## TEXTO BASE:
◇ ◇ ◇ ◇
Andrea Navarro de la Rosa
/ En el Foro Económico Mundial (WEF, por sus siglas en inglés) celebrado recientemente en Davos, Suiza, el mensaje fue consistente entre líderes económicos, empresas tecnológicas, organismos multilaterales y gobiernos: el mundo ha entrado en una nueva fase de quiebre estructural.
Las economías están siendo rediseñadas por la tecnología, la ciencia y una presión social que avanza más rápido que nuestra capacidad de adaptación colectiva.
No se trata de una transición gradual, sino de un cambio profundo que redefine cómo trabajamos, cómo aprendemos y cómo se construye la prosperidad. El costo de no adaptarse será especialmente alto para las economías emergentes, y América Latina se encuentra en una posición particularmente vulnerable.
Desde el propio WEF, el diagnóstico es claro y medible. El Global Risks Report 2025 advierte que 52% de los expertos anticipa un escenario global inestable en los próximos dos años, mientras que 62% proyecta una década turbulenta o tormentosa. A ello se suma un entorno geopolítico frágil, donde los conflictos armados entre Estados y la erosión de la confianza pública asociada a la desinformación y al aumento de brechas socioeconómicas figuran entre los principales riesgos para el crecimiento económico.
◇ ◇ ◇ ◇
## MATERIAL PROPORCIONADO:

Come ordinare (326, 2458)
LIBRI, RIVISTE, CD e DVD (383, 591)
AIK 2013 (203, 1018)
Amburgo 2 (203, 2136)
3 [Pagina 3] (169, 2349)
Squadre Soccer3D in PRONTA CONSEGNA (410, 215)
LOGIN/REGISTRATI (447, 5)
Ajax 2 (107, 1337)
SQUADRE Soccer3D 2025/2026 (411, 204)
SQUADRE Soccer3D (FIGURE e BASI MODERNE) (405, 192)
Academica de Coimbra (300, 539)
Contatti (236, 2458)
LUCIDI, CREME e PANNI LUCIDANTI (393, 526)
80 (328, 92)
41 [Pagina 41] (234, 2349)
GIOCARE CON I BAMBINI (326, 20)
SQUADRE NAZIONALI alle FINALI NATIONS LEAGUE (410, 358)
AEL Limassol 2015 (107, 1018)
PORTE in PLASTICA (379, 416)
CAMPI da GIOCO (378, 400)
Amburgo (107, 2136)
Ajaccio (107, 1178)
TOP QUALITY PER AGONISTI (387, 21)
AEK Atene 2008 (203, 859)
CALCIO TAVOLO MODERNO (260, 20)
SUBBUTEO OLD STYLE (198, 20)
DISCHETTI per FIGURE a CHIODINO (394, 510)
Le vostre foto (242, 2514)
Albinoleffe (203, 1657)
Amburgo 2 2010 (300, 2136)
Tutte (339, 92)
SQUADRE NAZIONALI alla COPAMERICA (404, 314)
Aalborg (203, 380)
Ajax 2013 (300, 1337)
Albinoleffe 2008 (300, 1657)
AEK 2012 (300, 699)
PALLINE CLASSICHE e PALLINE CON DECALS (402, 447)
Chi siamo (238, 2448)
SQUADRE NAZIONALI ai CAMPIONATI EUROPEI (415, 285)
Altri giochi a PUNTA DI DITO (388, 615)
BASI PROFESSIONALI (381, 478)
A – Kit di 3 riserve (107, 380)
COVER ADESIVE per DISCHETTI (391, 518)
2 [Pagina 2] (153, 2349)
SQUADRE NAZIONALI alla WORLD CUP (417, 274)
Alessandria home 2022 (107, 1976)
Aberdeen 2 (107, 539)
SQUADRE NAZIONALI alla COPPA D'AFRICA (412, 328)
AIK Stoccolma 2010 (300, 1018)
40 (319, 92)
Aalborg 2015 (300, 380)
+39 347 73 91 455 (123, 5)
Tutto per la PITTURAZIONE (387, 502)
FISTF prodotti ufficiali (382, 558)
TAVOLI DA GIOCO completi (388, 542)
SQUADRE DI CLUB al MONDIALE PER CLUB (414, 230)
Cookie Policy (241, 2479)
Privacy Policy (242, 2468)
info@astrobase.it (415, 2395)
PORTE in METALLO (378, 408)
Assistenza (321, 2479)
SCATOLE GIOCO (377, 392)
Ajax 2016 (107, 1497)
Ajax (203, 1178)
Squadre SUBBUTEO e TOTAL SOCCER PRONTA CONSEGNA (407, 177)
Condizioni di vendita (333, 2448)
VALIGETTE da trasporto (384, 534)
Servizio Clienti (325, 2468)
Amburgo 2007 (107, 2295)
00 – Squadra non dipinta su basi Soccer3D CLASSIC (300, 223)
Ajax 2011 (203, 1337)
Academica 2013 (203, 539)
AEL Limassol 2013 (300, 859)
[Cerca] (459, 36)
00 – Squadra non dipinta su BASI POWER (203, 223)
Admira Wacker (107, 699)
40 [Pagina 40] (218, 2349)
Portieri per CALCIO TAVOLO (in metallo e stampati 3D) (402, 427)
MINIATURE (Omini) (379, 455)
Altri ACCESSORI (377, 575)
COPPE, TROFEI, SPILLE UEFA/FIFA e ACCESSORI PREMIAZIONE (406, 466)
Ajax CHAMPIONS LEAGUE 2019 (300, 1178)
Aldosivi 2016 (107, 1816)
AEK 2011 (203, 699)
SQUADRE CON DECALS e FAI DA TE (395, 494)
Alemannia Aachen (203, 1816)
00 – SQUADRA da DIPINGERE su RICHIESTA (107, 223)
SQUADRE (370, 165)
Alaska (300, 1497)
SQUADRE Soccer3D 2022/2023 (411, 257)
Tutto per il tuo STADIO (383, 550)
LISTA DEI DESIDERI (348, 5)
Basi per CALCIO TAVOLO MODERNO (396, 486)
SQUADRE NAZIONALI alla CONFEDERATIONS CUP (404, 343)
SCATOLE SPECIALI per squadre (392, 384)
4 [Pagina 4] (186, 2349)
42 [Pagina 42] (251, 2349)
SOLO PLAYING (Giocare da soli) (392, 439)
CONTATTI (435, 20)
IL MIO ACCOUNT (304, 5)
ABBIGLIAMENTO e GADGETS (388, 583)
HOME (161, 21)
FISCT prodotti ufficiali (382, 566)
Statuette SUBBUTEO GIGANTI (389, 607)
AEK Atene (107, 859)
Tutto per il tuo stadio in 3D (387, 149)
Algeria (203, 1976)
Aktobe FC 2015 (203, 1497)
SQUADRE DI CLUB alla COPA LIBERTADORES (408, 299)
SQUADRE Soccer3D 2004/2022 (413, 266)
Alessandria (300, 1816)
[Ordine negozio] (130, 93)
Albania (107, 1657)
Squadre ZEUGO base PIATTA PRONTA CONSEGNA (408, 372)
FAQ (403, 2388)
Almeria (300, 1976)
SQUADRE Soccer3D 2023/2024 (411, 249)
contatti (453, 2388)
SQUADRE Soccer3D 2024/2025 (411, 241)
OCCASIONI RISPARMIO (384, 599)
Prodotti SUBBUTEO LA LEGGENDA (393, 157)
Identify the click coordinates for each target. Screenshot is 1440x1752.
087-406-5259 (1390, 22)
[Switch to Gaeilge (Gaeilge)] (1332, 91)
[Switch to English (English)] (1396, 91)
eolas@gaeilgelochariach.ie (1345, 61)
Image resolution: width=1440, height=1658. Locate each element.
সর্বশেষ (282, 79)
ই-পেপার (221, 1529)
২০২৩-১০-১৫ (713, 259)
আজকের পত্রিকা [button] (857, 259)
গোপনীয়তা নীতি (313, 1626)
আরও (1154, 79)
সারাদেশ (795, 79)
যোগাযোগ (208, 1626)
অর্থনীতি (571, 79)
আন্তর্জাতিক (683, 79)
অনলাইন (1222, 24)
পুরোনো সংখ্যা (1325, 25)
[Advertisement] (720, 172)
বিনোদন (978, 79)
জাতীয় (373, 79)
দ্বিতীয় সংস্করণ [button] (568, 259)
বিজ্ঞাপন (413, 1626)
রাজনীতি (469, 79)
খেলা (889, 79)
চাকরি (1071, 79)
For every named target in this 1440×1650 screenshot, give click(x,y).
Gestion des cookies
◇ ◇ ◇ ◇
## EJERCICIO 1:
Indica si cada afirmación coincide con el texto sobre el Foro de Davos y cita las palabras del texto que lo deciden: (a) el cambio descrito es una transición gradual; (b) según el Global Risks Report 2025, 62% de los expertos proyecta una década turbulenta o tormentosa; (c) 52% de los expertos anticipa un escenario global estable en los próximos dos años.
## EJERCICIO 2:
Por favor, retoma el texto sobre el Foro de Davos a partir de su última oración.

## RESPUESTA 1:
(a) No: «No se trata de una transición gradual, sino de un cambio profundo que redefine cómo trabajamos, cómo aprendemos y cómo se construye la prosperidad».
(b) Sí: «62% proyecta una década turbulenta o tormentosa».
(c) No: «52% de los expertos anticipa un escenario global inestable en los próximos dos años».

## RESPUESTA 2:
En ese contexto, Davos colocó una pregunta crítica en el centro del debate… ¿Estamos formando a las personas que esta nueva economía necesita para sostener productividad, bienestar y cohesión social?
Para las juventudes en América Latina, el desafío se expresa con claridad en tres ejes.
1. Los trabajos del futuro.
De acuerdo con el Future of Jobs Report 2025 del WEF, hacia 2030 se crearán alrededor de 170 millones de empleos, pero también se desplazarán 92 millones. Aunque el saldo parece positivo, tendrá un impacto profundamente desigual. Además, 39% de las habilidades clave requeridas en el mercado laboral cambiará antes de que termine la década. Los sectores asociados a datos, tecnología, transición energética, ciberseguridad, logística avanzada, salud digital y economía verde crecen más rápido que la capacidad de los sistemas educativos para formar talento compatible. Es decir, el problema ya no es solo la falta de empleo, sino la escasez de habilidades adecuadas.
2. Educación que no se adapta: rezago estructural.
En Davos se subrayó que los sistemas educativos tradicionales siguen formando profesionistas para economías que ya no existen. La economía del conocimiento exige formación permanente, pensamiento crítico, ética y comprensión del impacto social de la tecnología. Sin embargo, en América Latina persisten modelos educativos y laborales rígidos, poco compatibles con la innovación, la movilidad y la interdisciplina que demanda la ciencia contemporánea; lo que sin duda limitará la empleabilidad individual y reducirá la capacidad de los países para absorber los grandes choques tecnológicos y demográficos que, incluso, ya están sucediendo en la región.
3. El costo del rezago.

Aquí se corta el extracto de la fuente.